Sometimes I feel like I am stuck in a timewarp. Stuck being someone that I don't want to be. Stuck being someone that I have been forced to be.
Sometimes I feel like I lost myself along the way and I am this new...different...version of myself. I miss that old me. I want to turn back and search the path for her. I want a chance to be her again. I want a chance to be her for just one more day.
Sometimes I feel like I am stuck in this never ending continuous loop of life. A life that I didn't choose...but a life that a series of events and choices that I did make have led me to. I wish I could slam my palms down on the table and make the spinning stop.
Sometimes I feel like I don't make sense. I feel like I don't make sense even to myself. I feel like if I were to even try to begin to explain the fire behind my eyes and the words that do manage to escape...that no one will get it anyway so whats the point...why bother.
Sometimes I feel like I give and give and give and one of these days that I am going to run out of myself.
I miss the old me. I wish I could be her again...see her eyes again...see the innocent spark...the naive light that resides within.

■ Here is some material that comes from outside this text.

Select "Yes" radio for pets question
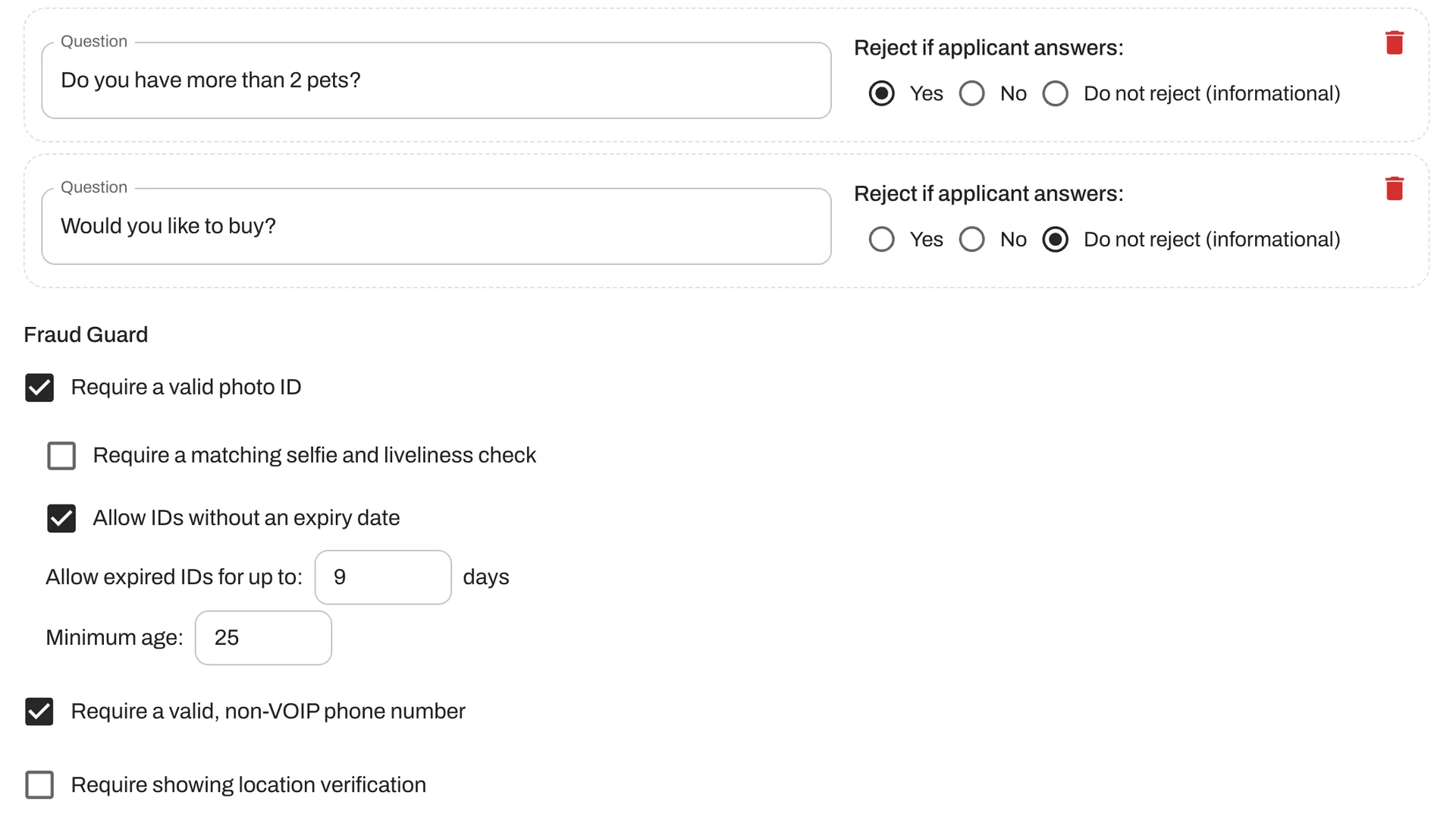This screenshot has width=1456, height=823. pyautogui.click(x=881, y=93)

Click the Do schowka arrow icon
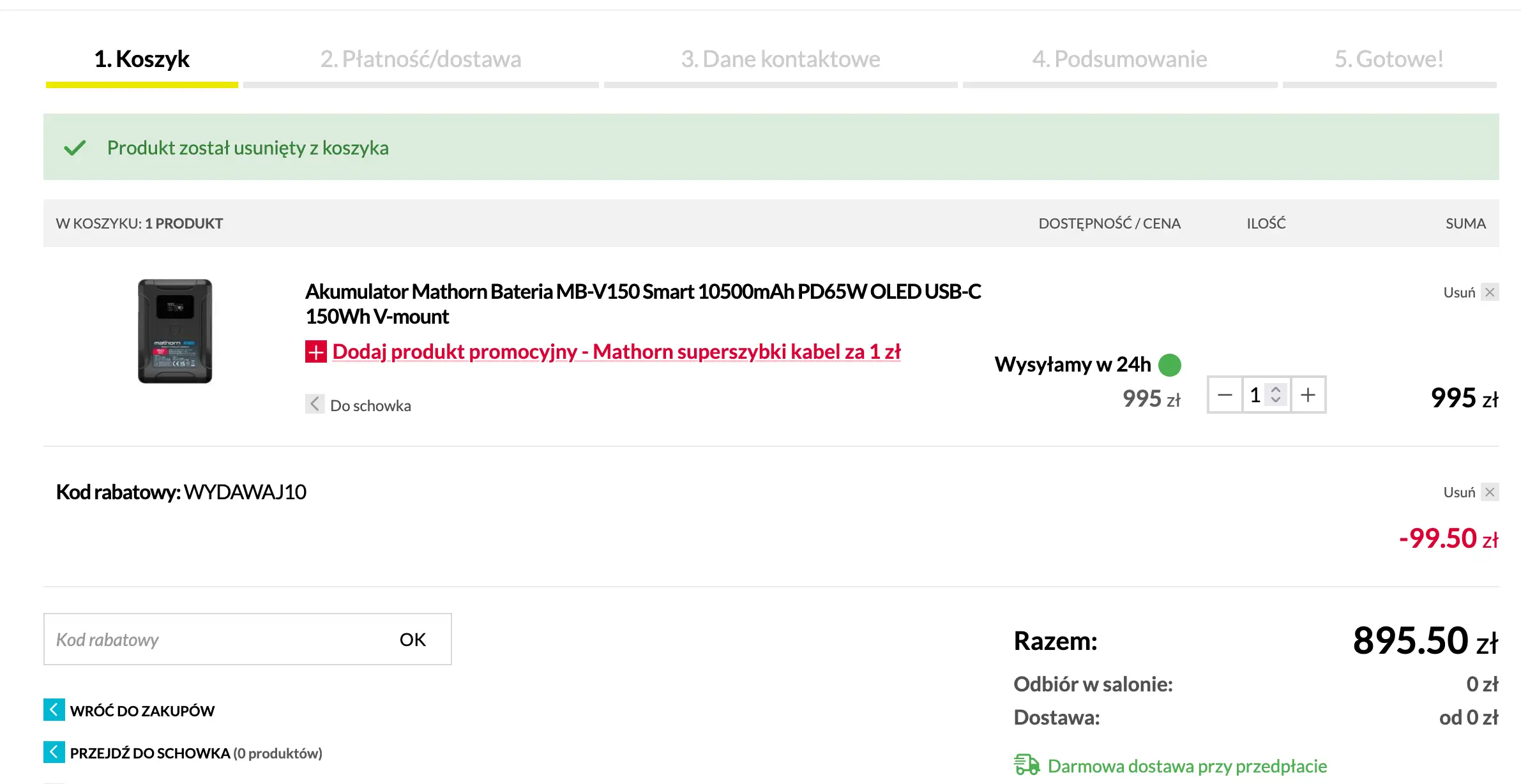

Sometimes....just sometimes...even after all of these years...I wish that I could wake up one morning and see that this was all a dream...a nightmare...it didnt really happen...we didnt really live it...
Sometimes I feel like if I don't put on this happy smiley face for people that I will be letting them down. I feel like if I dont remain positive for them that I will let them down. I feel like if I don't do everything in my power to boost their confidence...make them feel like they can do this too...that I will be failing.
I'm not necessarily afraid of failing....but more so afraid of failing because i didn't try hard enough.
Sometimes I wish it could just be a little easier...a little more quiet inside my head...a little more sane.
I miss my innocent sanity.
I miss moments of not caring...moments where I didn't think about anything in particular...moments of quiet.
Sometimes I miss the old me a lot.

1 comment:

  1. Couldn't have said it better myself!

    So many times, more often in the wee hours ;), I wonder where the 'good old days' have gone. It usually hits me during those 2am BG checks because I miss the times when I could just peek in and make sure the girls were covered with their blankets if I happened to wake up to pee.